(What is being asked): Reproduce verbatim the lines of the records that begin with the line containing "Land Use Appeals through LUHO (541, 1137)" and continue through the line containing "Office of Neighborhood", with both of those lines included.

(Material provided):
◇ ◇ ◇ ◇

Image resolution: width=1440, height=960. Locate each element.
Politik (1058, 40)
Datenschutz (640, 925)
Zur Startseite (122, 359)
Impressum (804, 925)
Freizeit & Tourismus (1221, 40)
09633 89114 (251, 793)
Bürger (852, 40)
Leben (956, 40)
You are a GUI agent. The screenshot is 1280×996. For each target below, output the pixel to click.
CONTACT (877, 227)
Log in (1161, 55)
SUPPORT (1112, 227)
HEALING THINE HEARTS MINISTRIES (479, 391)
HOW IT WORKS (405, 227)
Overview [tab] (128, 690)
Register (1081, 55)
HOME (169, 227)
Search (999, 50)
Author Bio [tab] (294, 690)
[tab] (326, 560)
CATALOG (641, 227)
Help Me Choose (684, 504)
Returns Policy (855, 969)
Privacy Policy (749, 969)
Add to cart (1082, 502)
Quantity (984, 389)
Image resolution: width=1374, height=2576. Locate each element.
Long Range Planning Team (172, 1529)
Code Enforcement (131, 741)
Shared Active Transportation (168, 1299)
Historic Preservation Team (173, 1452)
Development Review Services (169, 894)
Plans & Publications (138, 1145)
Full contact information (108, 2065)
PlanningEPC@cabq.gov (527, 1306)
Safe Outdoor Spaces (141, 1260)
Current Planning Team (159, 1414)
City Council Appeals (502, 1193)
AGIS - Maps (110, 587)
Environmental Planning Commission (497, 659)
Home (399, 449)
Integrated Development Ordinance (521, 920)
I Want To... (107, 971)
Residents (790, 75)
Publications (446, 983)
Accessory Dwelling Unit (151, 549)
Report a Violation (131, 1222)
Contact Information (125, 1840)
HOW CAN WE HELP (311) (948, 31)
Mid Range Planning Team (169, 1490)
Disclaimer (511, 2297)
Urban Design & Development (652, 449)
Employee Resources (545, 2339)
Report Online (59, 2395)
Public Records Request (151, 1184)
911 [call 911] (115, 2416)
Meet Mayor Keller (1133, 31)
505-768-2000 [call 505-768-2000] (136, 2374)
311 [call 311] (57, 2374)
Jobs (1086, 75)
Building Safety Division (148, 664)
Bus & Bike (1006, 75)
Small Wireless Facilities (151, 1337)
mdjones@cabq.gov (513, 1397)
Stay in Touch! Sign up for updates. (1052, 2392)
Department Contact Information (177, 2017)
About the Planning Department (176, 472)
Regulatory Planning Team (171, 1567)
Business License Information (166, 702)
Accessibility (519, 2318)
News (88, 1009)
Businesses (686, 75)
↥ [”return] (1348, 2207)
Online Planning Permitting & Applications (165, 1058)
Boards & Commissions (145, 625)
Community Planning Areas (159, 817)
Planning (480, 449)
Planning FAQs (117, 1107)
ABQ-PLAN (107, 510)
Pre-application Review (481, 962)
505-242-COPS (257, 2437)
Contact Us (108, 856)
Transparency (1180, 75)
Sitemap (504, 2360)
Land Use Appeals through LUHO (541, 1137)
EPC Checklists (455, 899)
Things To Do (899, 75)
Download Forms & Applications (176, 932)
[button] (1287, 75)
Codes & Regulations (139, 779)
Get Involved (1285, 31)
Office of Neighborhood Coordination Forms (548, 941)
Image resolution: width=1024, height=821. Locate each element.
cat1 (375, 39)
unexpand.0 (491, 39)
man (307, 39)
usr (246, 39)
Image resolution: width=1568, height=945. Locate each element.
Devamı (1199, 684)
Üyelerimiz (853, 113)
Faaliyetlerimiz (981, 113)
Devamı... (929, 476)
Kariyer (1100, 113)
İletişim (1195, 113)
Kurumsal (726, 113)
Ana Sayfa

◇ ◇ ◇ ◇

(Exercise answer):
Land Use Appeals through LUHO (541, 1137)
EPC Checklists (455, 899)
Things To Do (899, 75)
Download Forms & Applications (176, 932)
[button] (1287, 75)
Codes & Regulations (139, 779)
Get Involved (1285, 31)
Office of Neighborhood Coordination Forms (548, 941)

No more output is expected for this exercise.